I just saw a great popular movie that’s now out on DVD (or download, or your cable box). And if you’re a guy who’s ever experienced shame around the issues of sexuality, virginity or early ejaculation, this is a must-see.
It’s called The Sessions. It won or was nominated for a bunch of awards (most notably Helen Hunt in the Oscar race). Set in Berkeley in the 80s, it’s the story of Mark O’Brien, a 38-year-old poet who contracted polio as a child. He spends most of his time in an iron lung. Mark decides — with the help of a sympathetic priest — to lose his virginity.
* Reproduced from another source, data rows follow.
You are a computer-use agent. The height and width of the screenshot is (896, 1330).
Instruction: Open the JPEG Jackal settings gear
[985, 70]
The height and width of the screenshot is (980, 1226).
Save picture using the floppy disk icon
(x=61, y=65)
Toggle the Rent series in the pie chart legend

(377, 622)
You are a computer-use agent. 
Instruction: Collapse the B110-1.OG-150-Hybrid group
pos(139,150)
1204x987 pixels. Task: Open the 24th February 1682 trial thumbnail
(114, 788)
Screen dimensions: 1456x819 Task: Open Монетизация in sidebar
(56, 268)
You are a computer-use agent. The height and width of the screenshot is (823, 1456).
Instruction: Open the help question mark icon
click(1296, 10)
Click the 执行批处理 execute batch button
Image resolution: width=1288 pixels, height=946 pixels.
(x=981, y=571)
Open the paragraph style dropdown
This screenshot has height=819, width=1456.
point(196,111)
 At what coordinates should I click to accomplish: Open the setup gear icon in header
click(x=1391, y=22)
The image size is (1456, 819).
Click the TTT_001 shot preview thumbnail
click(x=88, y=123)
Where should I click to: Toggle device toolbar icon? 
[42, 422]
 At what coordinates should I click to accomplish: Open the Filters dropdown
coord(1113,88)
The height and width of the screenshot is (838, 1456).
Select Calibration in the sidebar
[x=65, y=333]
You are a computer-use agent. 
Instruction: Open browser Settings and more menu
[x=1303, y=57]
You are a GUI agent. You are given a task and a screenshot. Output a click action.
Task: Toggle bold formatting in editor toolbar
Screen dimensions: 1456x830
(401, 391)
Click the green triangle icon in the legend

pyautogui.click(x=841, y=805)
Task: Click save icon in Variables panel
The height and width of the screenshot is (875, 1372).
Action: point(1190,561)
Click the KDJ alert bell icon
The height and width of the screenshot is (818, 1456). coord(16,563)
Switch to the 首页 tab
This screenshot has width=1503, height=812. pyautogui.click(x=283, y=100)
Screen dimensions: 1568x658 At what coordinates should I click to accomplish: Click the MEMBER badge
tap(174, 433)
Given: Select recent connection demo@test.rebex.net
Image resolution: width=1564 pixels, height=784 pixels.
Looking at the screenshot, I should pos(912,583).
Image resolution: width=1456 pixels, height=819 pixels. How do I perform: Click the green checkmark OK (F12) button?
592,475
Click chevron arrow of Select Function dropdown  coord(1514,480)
This isn’t just an early Judd Apatow film with a sappy disability twist. The lead character is sensitive, intelligent, and charmingly self-deprecating. He’s only kissed a woman up to this point in his life, but he has a rich fantasy life. With a sense of urgency and trepidation, he seeks out a sexual surrogate (Hunt) to introduce him to the pleasures of the feminine.
What develops between those two, and the way their relationship is handled by the director and the actors, is extraordinary. If you haven’t seen the movie yet, I won’t spoil it for you here by giving you too many details.
But I will say this: I was impressed and touched by the lead character’s relentlessly realistic, heartbreaking depiction of what so many of us guys experienced in our first fumbling attempts at intimacy: Body shame. Fear of receiving. Performance anxiety. Premature ejaculation and the resulting shame. If any of these happened to you as you stumbled towards your first sexual experiences, you’ll find yourself squirming in your seat during some of these scenes. They’re unblinkingly true-to-life.
Fortunately, this isn’t how the movie ends! As a result of his surrogacy sessions — plus another life-changing event — the course of Mark’s life is radically altered. I’ll leave it to you to watch how it plays out.
But perhaps you’ll find that this film changes the course of your erotic life. Seeing someone else’s sexual “shortcomings” treated in such a direct, yet sensitive way just might affect how you treat yourself, or allow others to treat you. You might find that you’re willing to explore new edges in your sexual life as well — saying to yourself (as I did while the credits were rolling): “If he can do it, so can I!”